#### DIRECTIONS FOR THIS TASK
With the images set aside, retype every record below character for character.

** GIVEN DATA follows **

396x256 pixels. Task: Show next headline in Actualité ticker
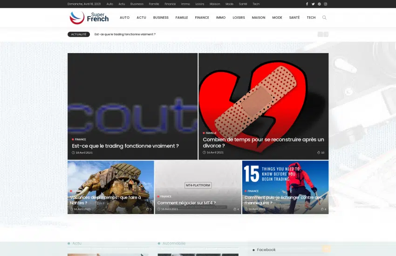coord(326,34)
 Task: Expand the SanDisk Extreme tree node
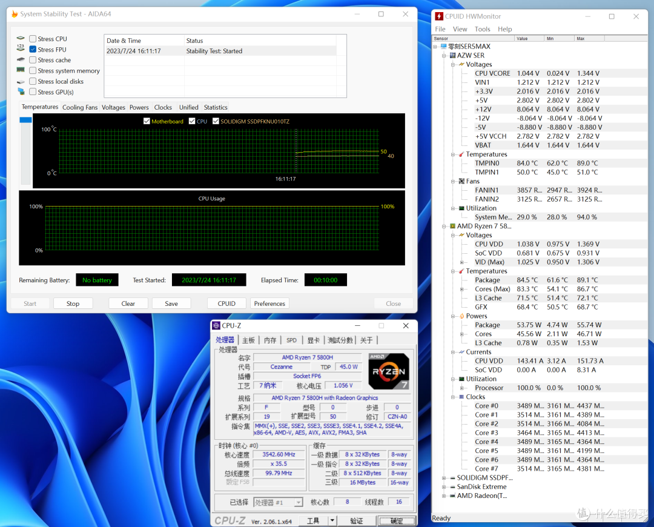coord(444,487)
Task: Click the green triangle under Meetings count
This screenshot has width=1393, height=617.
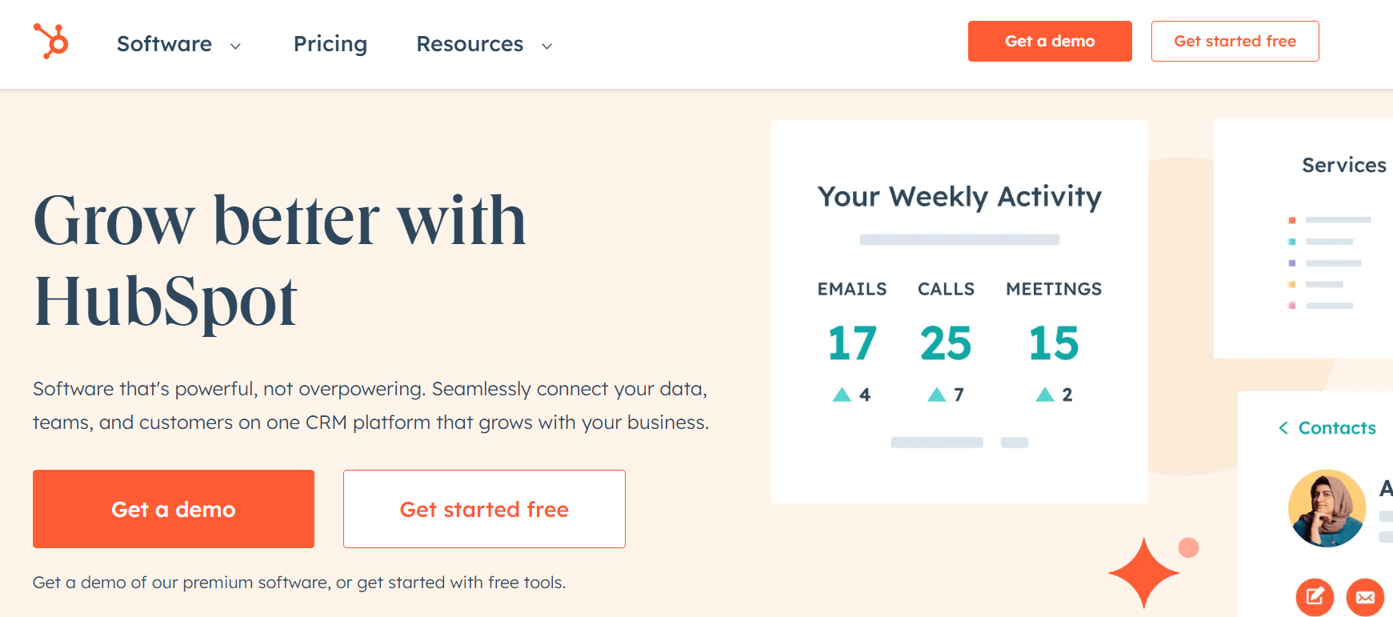Action: [1045, 395]
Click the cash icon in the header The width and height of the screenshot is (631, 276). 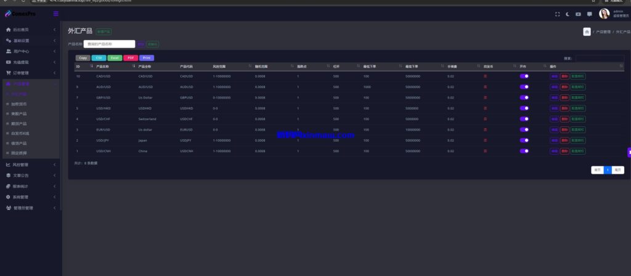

** End of GIVEN DATA **

#### ANSWER SECTION
396x256 pixels. Task: Show next headline in Actualité ticker
coord(326,34)
 Task: Expand the SanDisk Extreme tree node
coord(444,487)
Task: Click the green triangle under Meetings count
This screenshot has width=1393, height=617.
Action: [1045, 395]
Click the cash icon in the header The width and height of the screenshot is (631, 276). 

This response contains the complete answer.